HDF5 Training Data Format
Structure inside each record_dataset_<EnvID>.h5 file:
episode_1/
setup/
timestep_1/
obs/
action/
info/
timestep_2/
obs/
action/
info/
...
...
Each episode contains:
setup/: episode-level configuration.timestep_<K>/: per-timestep data.

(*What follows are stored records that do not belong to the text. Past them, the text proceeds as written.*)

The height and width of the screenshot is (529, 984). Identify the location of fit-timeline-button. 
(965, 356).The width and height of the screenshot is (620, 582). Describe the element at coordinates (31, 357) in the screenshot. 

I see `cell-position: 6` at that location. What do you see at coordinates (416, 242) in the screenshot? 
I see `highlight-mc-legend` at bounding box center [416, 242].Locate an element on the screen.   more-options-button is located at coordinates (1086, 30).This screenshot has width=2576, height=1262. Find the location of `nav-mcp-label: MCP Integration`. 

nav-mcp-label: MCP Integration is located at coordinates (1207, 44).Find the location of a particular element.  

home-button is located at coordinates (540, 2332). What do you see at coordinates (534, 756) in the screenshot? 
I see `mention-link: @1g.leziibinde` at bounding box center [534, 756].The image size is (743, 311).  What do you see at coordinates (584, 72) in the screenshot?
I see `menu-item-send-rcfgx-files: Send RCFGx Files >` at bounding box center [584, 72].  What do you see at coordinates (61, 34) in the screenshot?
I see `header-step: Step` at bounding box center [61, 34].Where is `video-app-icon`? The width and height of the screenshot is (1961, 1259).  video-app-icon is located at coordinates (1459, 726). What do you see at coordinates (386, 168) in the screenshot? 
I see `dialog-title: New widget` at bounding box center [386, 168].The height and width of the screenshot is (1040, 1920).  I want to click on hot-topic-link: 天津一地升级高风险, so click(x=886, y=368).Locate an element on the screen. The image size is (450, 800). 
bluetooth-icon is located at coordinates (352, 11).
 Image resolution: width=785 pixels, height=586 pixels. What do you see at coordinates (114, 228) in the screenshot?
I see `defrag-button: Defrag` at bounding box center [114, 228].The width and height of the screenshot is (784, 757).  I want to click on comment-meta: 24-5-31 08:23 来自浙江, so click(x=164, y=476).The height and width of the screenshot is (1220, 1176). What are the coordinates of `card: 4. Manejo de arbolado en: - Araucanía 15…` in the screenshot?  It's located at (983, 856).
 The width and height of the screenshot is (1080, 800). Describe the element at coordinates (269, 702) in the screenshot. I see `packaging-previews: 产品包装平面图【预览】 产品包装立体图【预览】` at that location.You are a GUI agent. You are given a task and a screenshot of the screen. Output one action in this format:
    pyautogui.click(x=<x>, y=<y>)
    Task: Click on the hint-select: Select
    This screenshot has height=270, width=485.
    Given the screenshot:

setup/ fields (episode configuration)
| Field | Type | Description |
|---|---|---|
seed |
int |
Environment seed (fixed for benchmarking) |
difficulty |
str |
Difficulty level (fixed for benchmarking) |
task_goal |
list[str] |
Possible language goals for the task |
front_camera_intrinsic |
float32 (3, 3) |
Front camera intrinsic matrix |
wrist_camera_intrinsic |
float32 (3, 3) |
Wrist camera intrinsic matrix |
available_multi_choices |
str |
Available options for the multi-choice Video-QA problem |
obs/ fields (observations)
| Field | Type / shape | Description |
|---|---|---|
front_rgb |
uint8 (512, 512, 3) |
Front camera RGB |
wrist_rgb |
uint8 (256, 256, 3) |
Wrist camera RGB |
front_depth |
int16 (512, 512, 1) |
Front camera depth (mm) |
wrist_depth |
int16 (256, 256, 1) |
Wrist camera depth (mm) |
joint_state |
float32 (7,) |
Joint positions (7 joints) |
eef_state |
float32 (6,) |
End-effector pose [x, y, z, roll, pitch, yaw] |
gripper_state |
float32 (2,) |
Gripper opening width in [0, 0.04] |
is_gripper_close |
bool |
Whether gripper is closed |
front_camera_extrinsic |
float32 (3, 4) |
Front camera extrinsic matrix |
wrist_camera_extrinsic |
float32 (3, 4) |
Wrist camera extrinsic matrix |
action/ fields
| Field | Type / shape | Description |
|---|---|---|
joint_action |
float32 (8,) |
Joint-space action: 7 joint angles + gripper |
eef_action |
float32 (7,) |
End-effector action [x, y, z, roll, pitch, yaw, gripper] |
waypoint_action |
float32 (7,) |
End-effector action at discrete time steps; a subtask may contain multiple waypoint actions. Used for data generation. |
choice_action |
str |
JSON string for multi-choice selection with an optional grounded pixel location on the front image, e.g., {"choice": "A", "point": [y, x]} |
In RoboMME, a gripper action of -1 means close and 1 means open.
info/ fields (metadata)
| Field | Type | Description |
|---|---|---|
simple_subgoal |
bytes (UTF-8) |
Simple subgoal text (built-in planner view) |
simple_subgoal_online |
bytes (UTF-8) |
Simple subgoal text (online view; may advance to the next subgoal earlier than planner view) |
grounded_subgoal |
bytes (UTF-8) |
Grounded subgoal text (built-in planner view) |
grounded_subgoal_online |
bytes (UTF-8) |
Grounded subgoal text (online view; may advance to the next subgoal earlier than planner view) |
is_video_demo |
bool |
Whether this frame is from the conditioning video shown before execution |
is_subgoal_boundary |
bool |
Whether this is a keyframe (i.e., a boundary between subtasks) |
is_completed |
bool |
Whether the task is finished |